• Try it: Would you write out each line of the material below exactly, skipping every picture?

• Records for the task:
■ ■ ■

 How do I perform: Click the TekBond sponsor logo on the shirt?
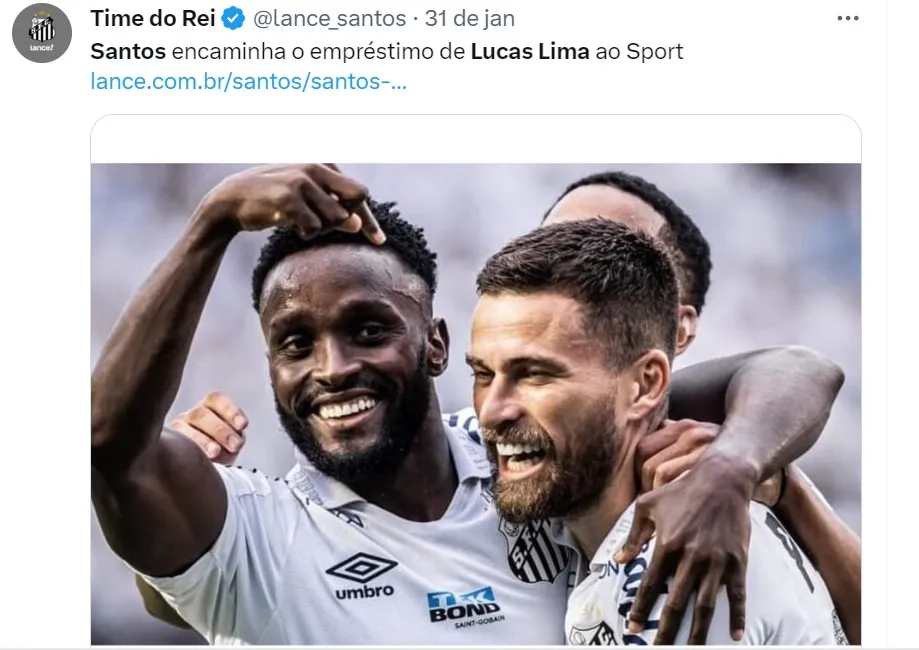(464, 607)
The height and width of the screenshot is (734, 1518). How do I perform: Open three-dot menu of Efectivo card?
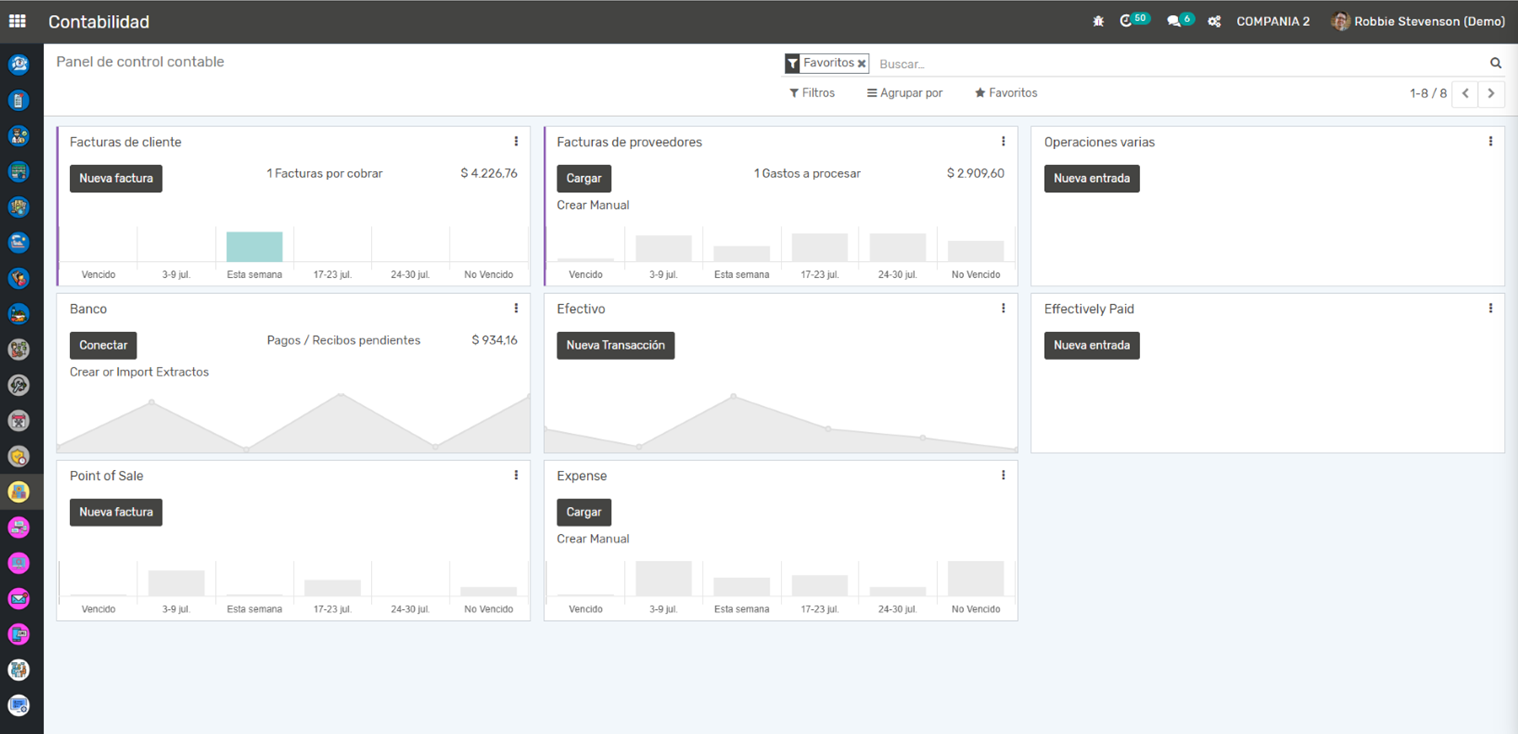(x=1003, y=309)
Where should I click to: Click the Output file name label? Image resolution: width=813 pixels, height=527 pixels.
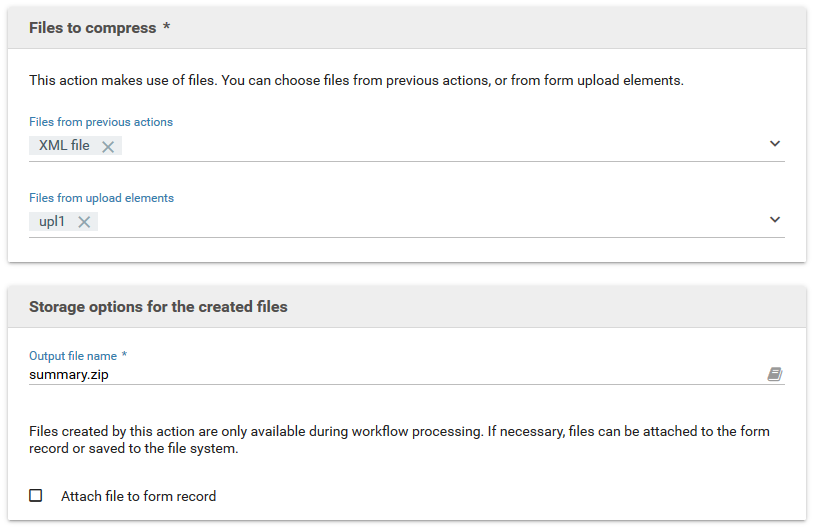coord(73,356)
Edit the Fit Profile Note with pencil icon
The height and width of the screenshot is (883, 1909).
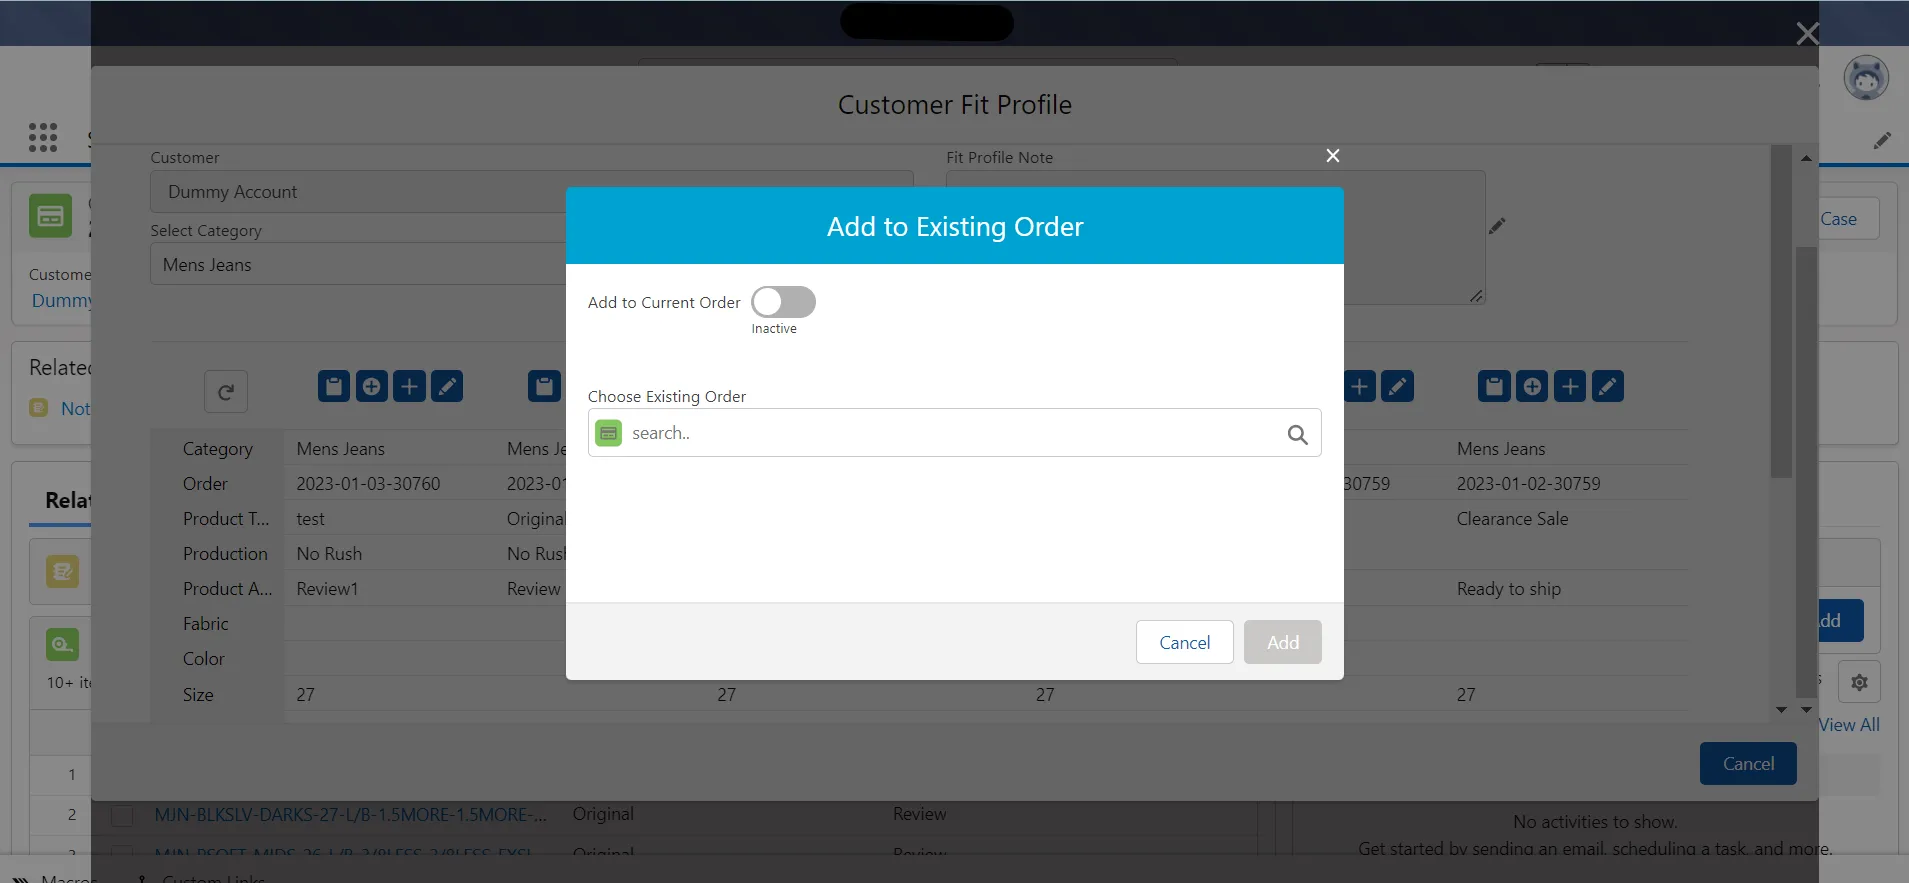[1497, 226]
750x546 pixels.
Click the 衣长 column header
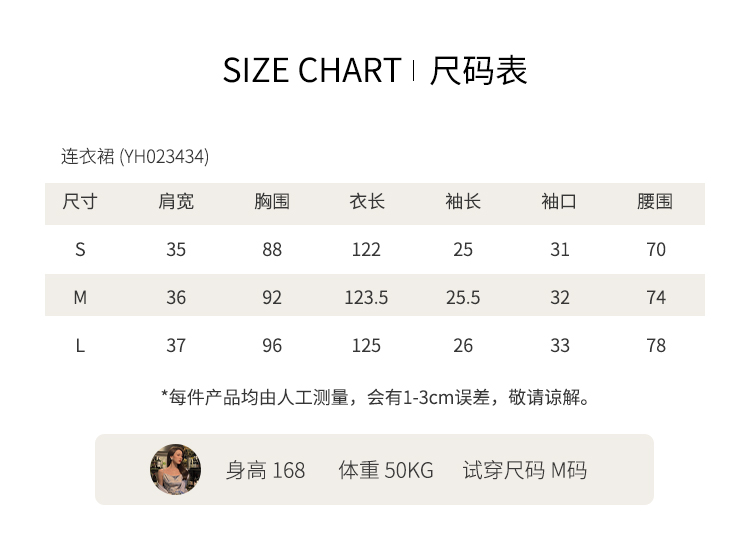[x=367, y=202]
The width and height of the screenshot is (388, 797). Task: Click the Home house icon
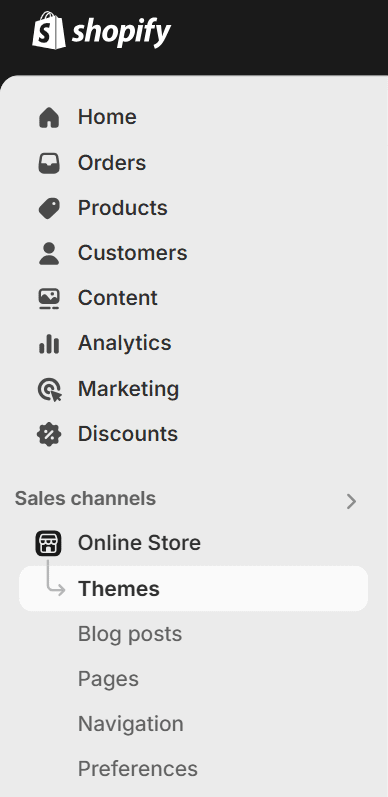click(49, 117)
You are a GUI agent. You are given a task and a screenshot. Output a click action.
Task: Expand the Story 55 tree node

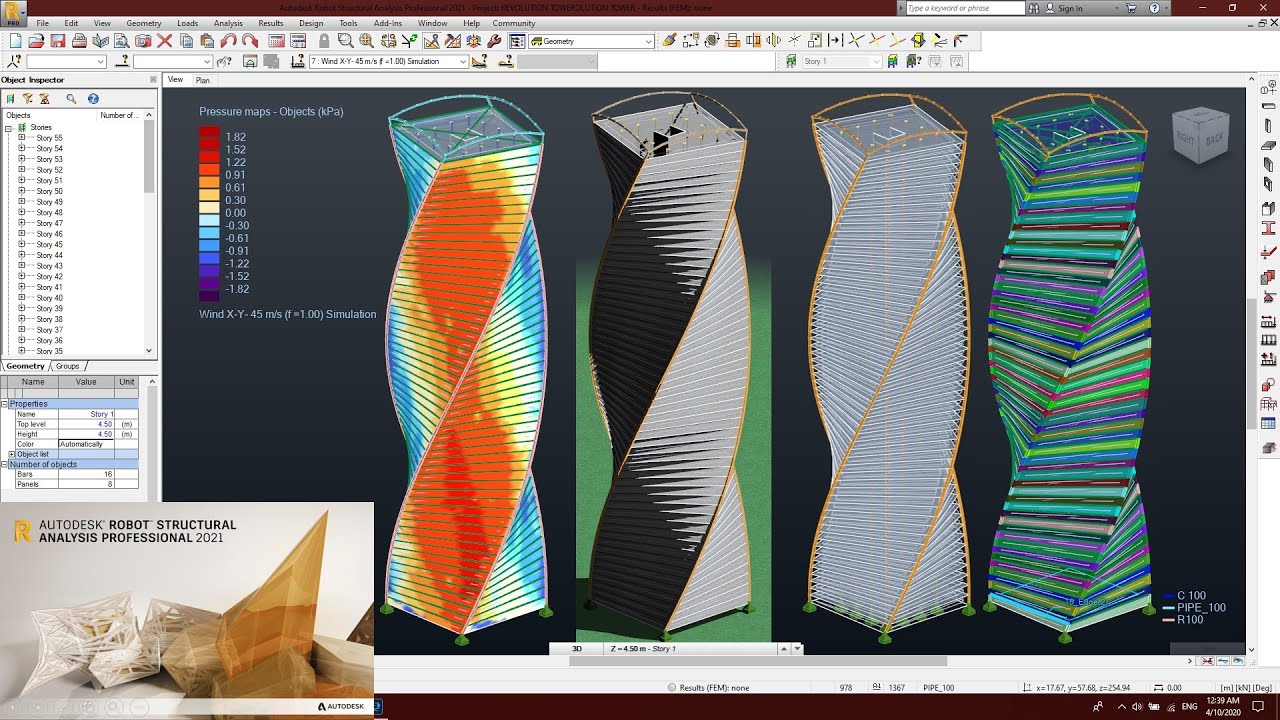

■ ■ ■

• Response:
 How do I perform: Click the TekBond sponsor logo on the shirt?
(464, 607)
The height and width of the screenshot is (734, 1518). How do I perform: Open three-dot menu of Efectivo card?
(x=1003, y=309)
Where should I click to: Click the Output file name label? Image resolution: width=813 pixels, height=527 pixels.
coord(73,356)
Edit the Fit Profile Note with pencil icon
The height and width of the screenshot is (883, 1909).
[1497, 226]
750x546 pixels.
Click the 衣长 column header
[x=367, y=202]
The width and height of the screenshot is (388, 797). Task: Click the Home house icon
click(49, 117)
You are a GUI agent. You are given a task and a screenshot. Output a click action.
Task: Expand the Story 55 tree node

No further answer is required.